Open alexlopezcifuentes opened 3 years ago
Hi Alex,
Are you using batch size of 16? This is very important.
Did you test the pretrained model using this script?
https://hangzhang.org/PyTorch-Encoding/model_zoo/segmentation.html#test-pretrained
Hi!
Unfortunately, my GPU does not have enough memory to fit a batch size of 16, so I'm trying to simulate it by using gradient accumulation. I suppose that is the main problem, I was asking in case I have missed something else.
I do use your testing script (https://hangzhang.org/PyTorch-Encoding/model_zoo/segmentation.html#test-pretrained).
So I assume that the only problem is the batch size which is a problem with nearly no solution...
You may try PyTorch checkpoint
option, which saves memory usage.
Thanks for the suggestion. I tried it and although it saves GPU memory the performance of the final model is worse to the one train with lower batch size.
Can I ask you which GPU did you used to train the model, and how much memory did it have? I want to approximately know how many memory I'll need.
For the experiments in the paper, I used AWS EC2 P3.24dn instance with 8x 32GB V100 gpus, but may not be necessary. 16GB per gpu should be enough for most of the experiments.
Hi Hang Zhang!
First I want to thank you for the amazing repository.
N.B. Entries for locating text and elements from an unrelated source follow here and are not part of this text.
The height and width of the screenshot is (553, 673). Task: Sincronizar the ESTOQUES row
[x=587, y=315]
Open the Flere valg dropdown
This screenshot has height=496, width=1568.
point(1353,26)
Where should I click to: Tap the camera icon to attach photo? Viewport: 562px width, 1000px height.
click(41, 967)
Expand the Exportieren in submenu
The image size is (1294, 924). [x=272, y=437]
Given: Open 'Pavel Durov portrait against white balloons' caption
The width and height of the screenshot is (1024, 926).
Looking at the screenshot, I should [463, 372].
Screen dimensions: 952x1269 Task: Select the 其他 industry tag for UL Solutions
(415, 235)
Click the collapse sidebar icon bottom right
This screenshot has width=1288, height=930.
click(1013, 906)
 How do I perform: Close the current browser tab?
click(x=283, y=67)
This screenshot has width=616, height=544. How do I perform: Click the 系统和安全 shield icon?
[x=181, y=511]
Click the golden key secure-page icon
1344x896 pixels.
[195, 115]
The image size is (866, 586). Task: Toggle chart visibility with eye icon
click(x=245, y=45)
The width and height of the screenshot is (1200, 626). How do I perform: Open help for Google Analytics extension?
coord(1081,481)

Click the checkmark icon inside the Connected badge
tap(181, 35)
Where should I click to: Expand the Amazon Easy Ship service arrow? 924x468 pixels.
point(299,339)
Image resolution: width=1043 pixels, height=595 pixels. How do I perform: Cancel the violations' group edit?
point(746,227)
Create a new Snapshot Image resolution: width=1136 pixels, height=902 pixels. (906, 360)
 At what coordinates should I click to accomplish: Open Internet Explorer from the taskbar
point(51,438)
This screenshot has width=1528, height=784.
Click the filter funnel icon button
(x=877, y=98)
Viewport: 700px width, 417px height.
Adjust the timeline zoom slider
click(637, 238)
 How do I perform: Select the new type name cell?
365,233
I'm trying to train DeepLabv3 with ResNeSt-101 backbone (DeepLab_ResNeSt101_PContext) for the task of semantic segmentation in Pascal Context Dataset. I'm running the code without any issue, however, I'm still under you results from the pre-trained model that you provide in https://hangzhang.org/PyTorch-Encoding/model_zoo/segmentation.html :
I'm using the exact same hyperparameters as you and using the following training command:
python train.py --dataset pcontext --model deeplab --aux --backbone resnest101
Is there something that I'm missing for reaching you results? I assume that your model is trained using Auxiliary Loss but not Semantic Encoding Loss. Are you using some pretraining data maybe?
Thanks in advance!
Alex.